Object Details
Artist
Fu Ershi
Date
1978; 20th century
Medium
Hanging scroll: ink and colors on paper
Dimensions
Image: 27 x 17 1/8 inches (68.6 x 43.5 cm)
Credit Line
Acquired through the Membership Purchase Fund
Object
Number
80.067.002
Fu Ershi is a contemporary Chinese painter excelling in both landscape and figure paintings. His fat(…)

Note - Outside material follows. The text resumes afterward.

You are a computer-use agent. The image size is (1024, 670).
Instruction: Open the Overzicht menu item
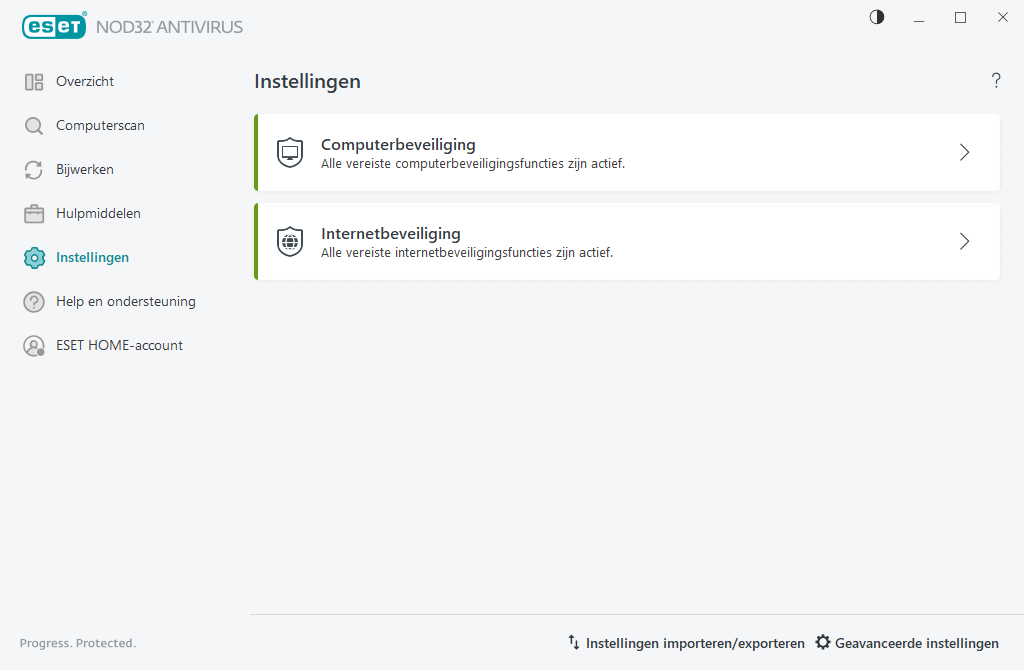85,82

Fu Ershi is a contemporary Chinese painter excelling in both landscape and figure paintings. His father, Fu Baoshi (1904–1965), was one of the most important Chinese painters in the twentieth century and was known for borrowing from Japanese art, particularly nihonga (Japanese-style painting), during the reformation of Chinese modern painting. Likely influenced by his father, Fu Ershi also applied Japanese elements in this painting including the use of pale color, simple composition, and gentle, calm atmospheric effects. The subject of the painting recalls the “Odes to the Red Cliffs,” the eleventh-century poet Su Shi’s series of rhapsodic essays on boating excursions with a few friends to this site on the Yangtze River. The essays had been warmly received in both Japan and China over centuries. Fu’s painting presents a contemporary interpretation of this theme exemplifying how reciprocal influences between China and Japan helped to shape today’s East Asian cultural images and artistic styles. (“Tradition, Transmission, and Transformation in East Asian Art,” curated by Cornell PhD student Yuhua Ding under the supervision of Ellen Avril and presented at the Johnson Museum January 23-June 12, 2016)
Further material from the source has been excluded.